Brief A
Return the passage on the origins of the QJ locomotive in full, word for word.
Brief B
Identify every line of the records that contains the word "Annual", and copy each of those lines.

___ Extract

The origin of the QJ is an American (Alco and Baldwin) construction of a 2-10-4 (Alco) and 2-10-2 (Baldwin) engine delivered to the Soviet Union in 1931. The Soviets copied and redesigned this engine type and partly in parallel built their own type FD 20 from 1931, an improved type called FD21 from 1940. Features added were Trofimov piston valves, an external main steam pipe from the steam dome to the overheater, and a vary large overheater. Then they again improved the design for type LV built in 522 pieces by Lugansk works from 1954 to 1956. Many of the American construction details were copied to the Soviet engines. The drawings for the LV were given to the Chinese during Soviet-Chinese cooperation in the 1950s, as the basis for construction. Additionally, the Chinese Railways bought about 1000 of the FD21 type in 1958 and 1960 after they were redundant in the Soviet Union. Chinese trial data for the FD21 mention an indicated power of 2390 horsepower, which is probably a spelling error and should be 2930 HP. In the Soviet Union, measured maximum power output was 3200 HP indicated.

Many features were copied from the Russian engines, which themselves had copied many of the American parts from 1931. For example, the brake system (Westinghouse), the air powered reverser, the stoker, the air operated firedoor, the back bogie with outside frames and the feedwater heater were all more or less copies of American designs from 1930.

______
___ Records to process

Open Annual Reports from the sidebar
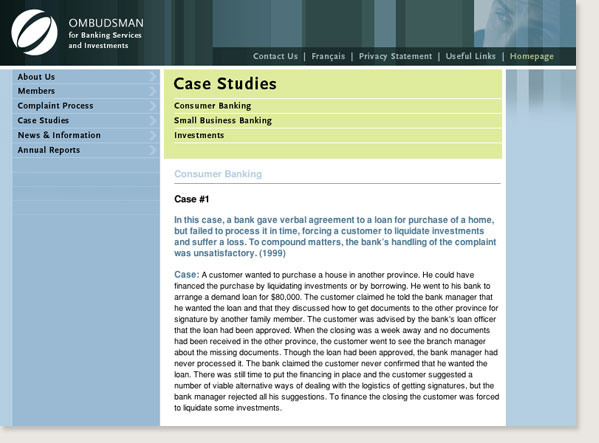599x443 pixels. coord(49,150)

______
___ Records to process

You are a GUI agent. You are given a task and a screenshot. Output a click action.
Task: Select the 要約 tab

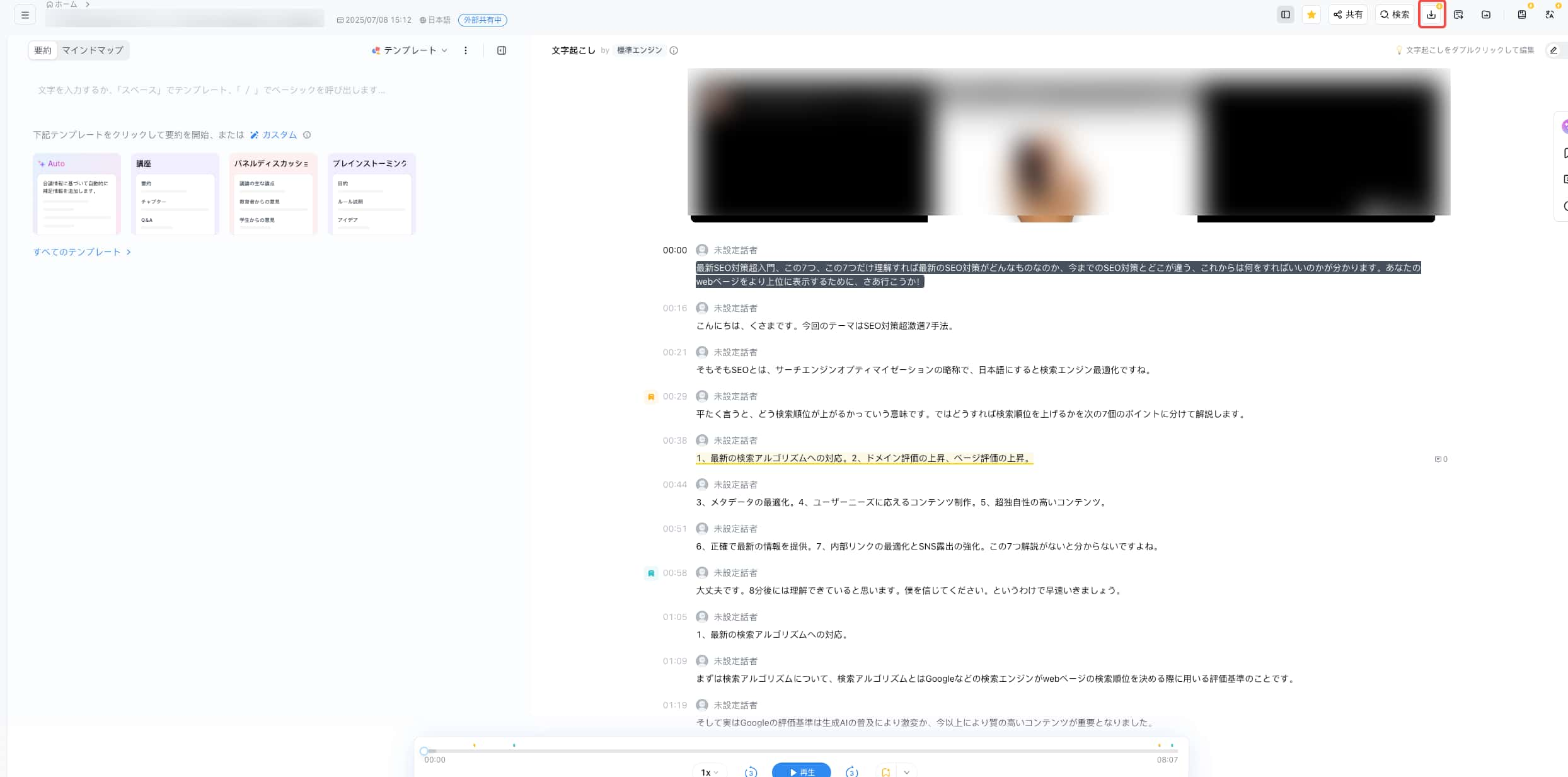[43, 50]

______

Final answer A
The origin of the QJ is an American (Alco and Baldwin) construction of a 2-10-4 (Alco) and 2-10-2 (Baldwin) engine delivered to the Soviet Union in 1931. The Soviets copied and redesigned this engine type and partly in parallel built their own type FD 20 from 1931, an improved type called FD21 from 1940. Features added were Trofimov piston valves, an external main steam pipe from the steam dome to the overheater, and a vary large overheater. Then they again improved the design for type LV built in 522 pieces by Lugansk works from 1954 to 1956. Many of the American construction details were copied to the Soviet engines. The drawings for the LV were given to the Chinese during Soviet-Chinese cooperation in the 1950s, as the basis for construction. Additionally, the Chinese Railways bought about 1000 of the FD21 type in 1958 and 1960 after they were redundant in the Soviet Union. Chinese trial data for the FD21 mention an indicated power of 2390 horsepower, which is probably a spelling error and should be 2930 HP. In the Soviet Union, measured maximum power output was 3200 HP indicated.

Many features were copied from the Russian engines, which themselves had copied many of the American parts from 1931. For example, the brake system (Westinghouse), the air powered reverser, the stoker, the air operated firedoor, the back bogie with outside frames and the feedwater heater were all more or less copies of American designs from 1930.

Final answer B
Open Annual Reports from the sidebar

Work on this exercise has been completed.